# EXERCISE GOAL
Find each line in the data below that contains the string "resolution", and copy those lines out. Match the case exactly.

Target pointing data
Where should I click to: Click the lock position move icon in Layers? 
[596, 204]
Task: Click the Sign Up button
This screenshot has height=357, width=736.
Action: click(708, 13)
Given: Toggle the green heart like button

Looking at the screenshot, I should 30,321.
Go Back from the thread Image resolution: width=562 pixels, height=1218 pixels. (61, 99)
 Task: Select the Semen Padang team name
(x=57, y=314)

--

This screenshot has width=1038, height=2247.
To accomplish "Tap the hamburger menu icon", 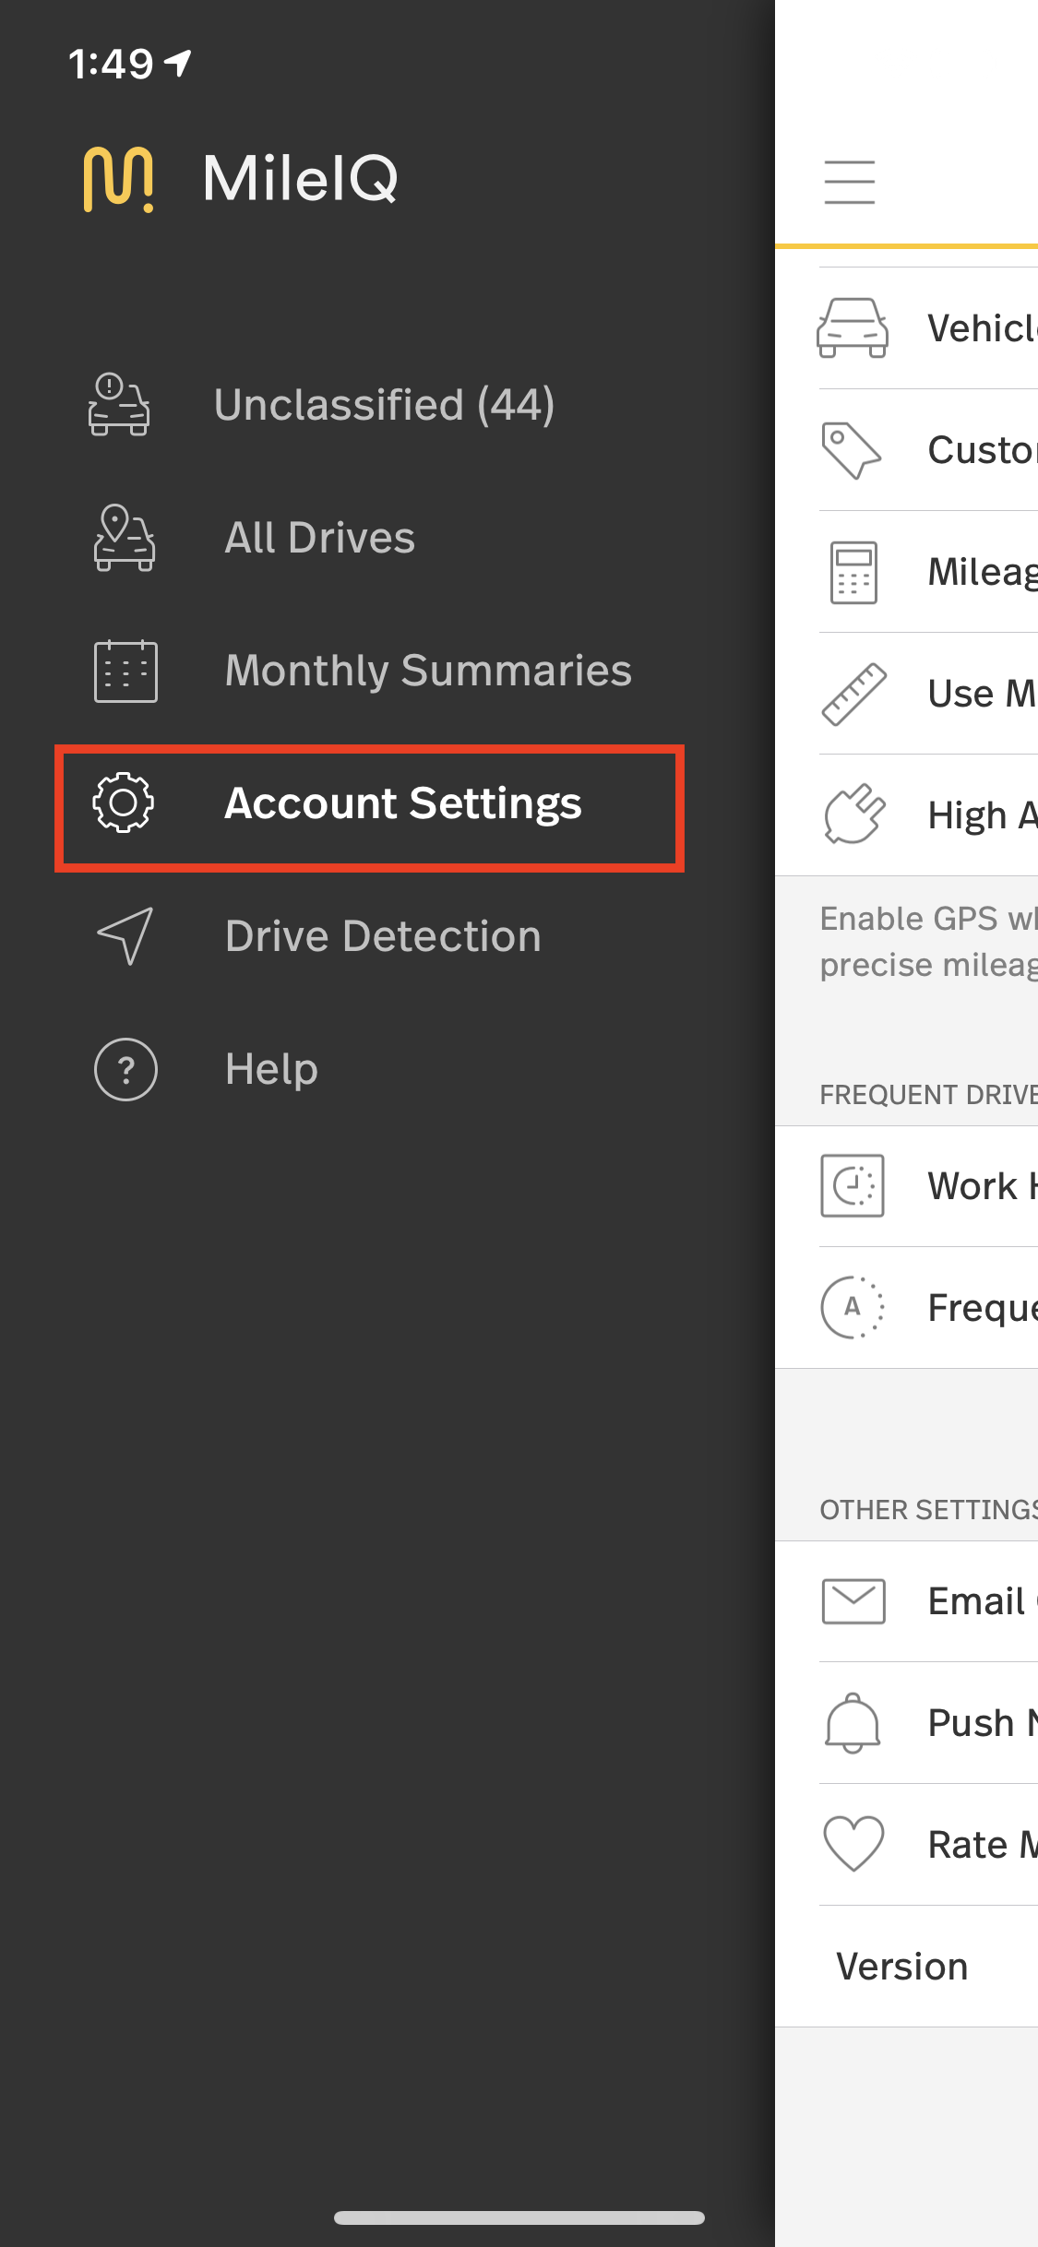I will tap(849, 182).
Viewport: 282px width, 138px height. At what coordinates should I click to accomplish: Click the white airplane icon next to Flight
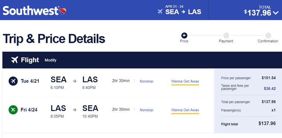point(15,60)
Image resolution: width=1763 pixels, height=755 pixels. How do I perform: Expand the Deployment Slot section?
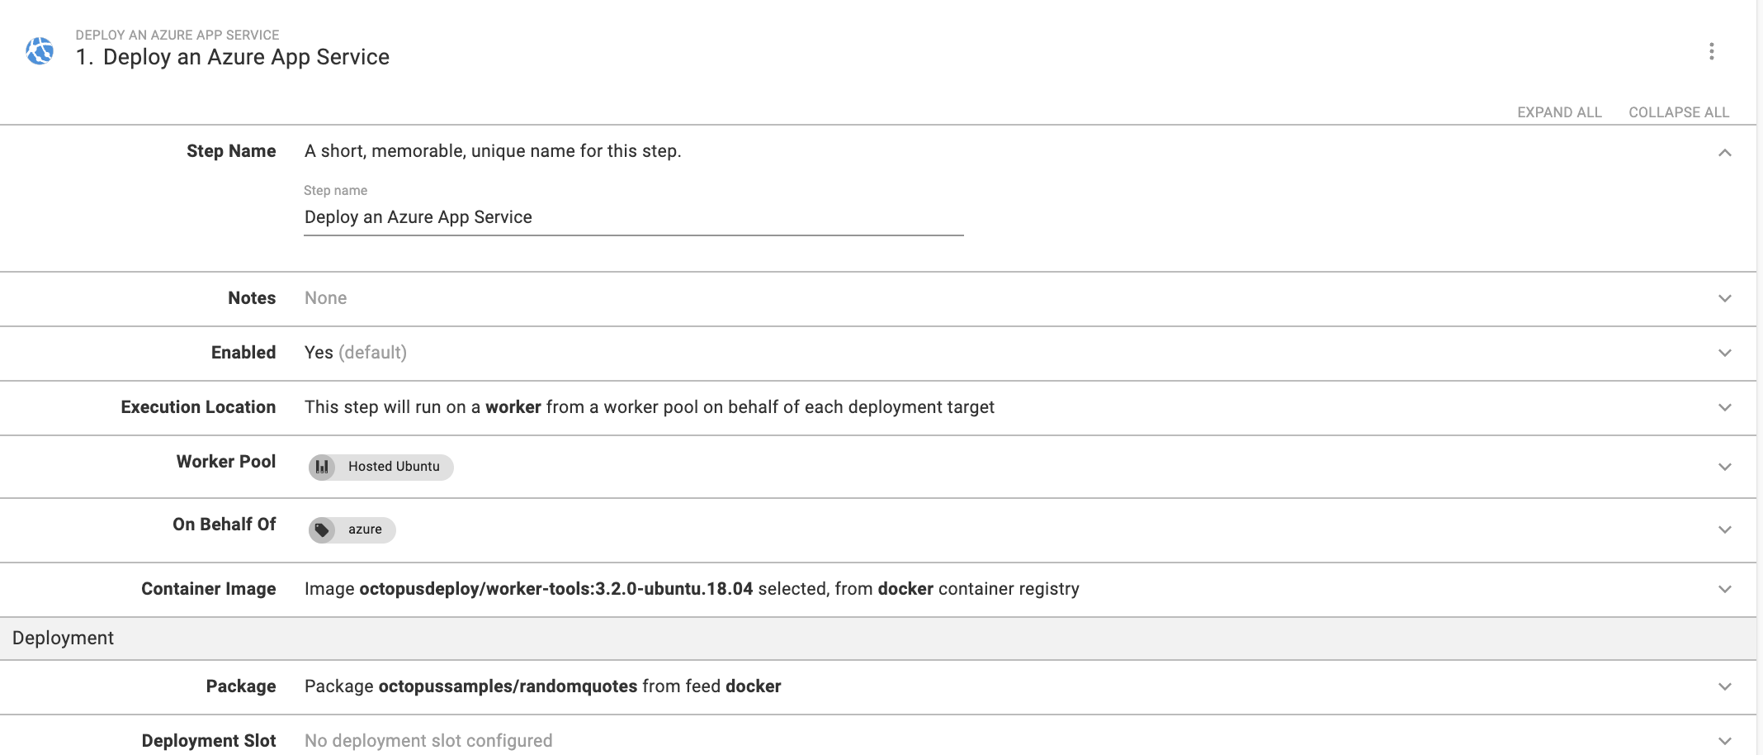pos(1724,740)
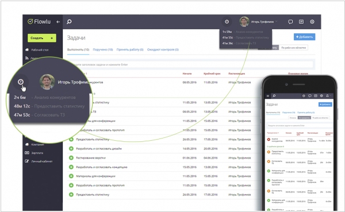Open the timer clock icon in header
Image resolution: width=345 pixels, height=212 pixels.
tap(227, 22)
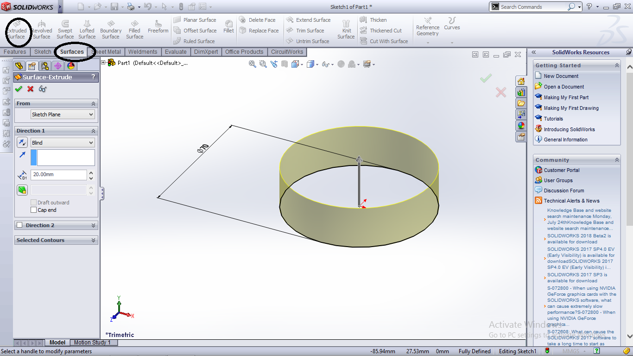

# RESPONSE
Go Back from the thread Image resolution: width=562 pixels, height=1218 pixels. (61, 99)
Image resolution: width=1763 pixels, height=755 pixels. How do I perform: Expand the Deployment Slot section?
Image resolution: width=345 pixels, height=212 pixels.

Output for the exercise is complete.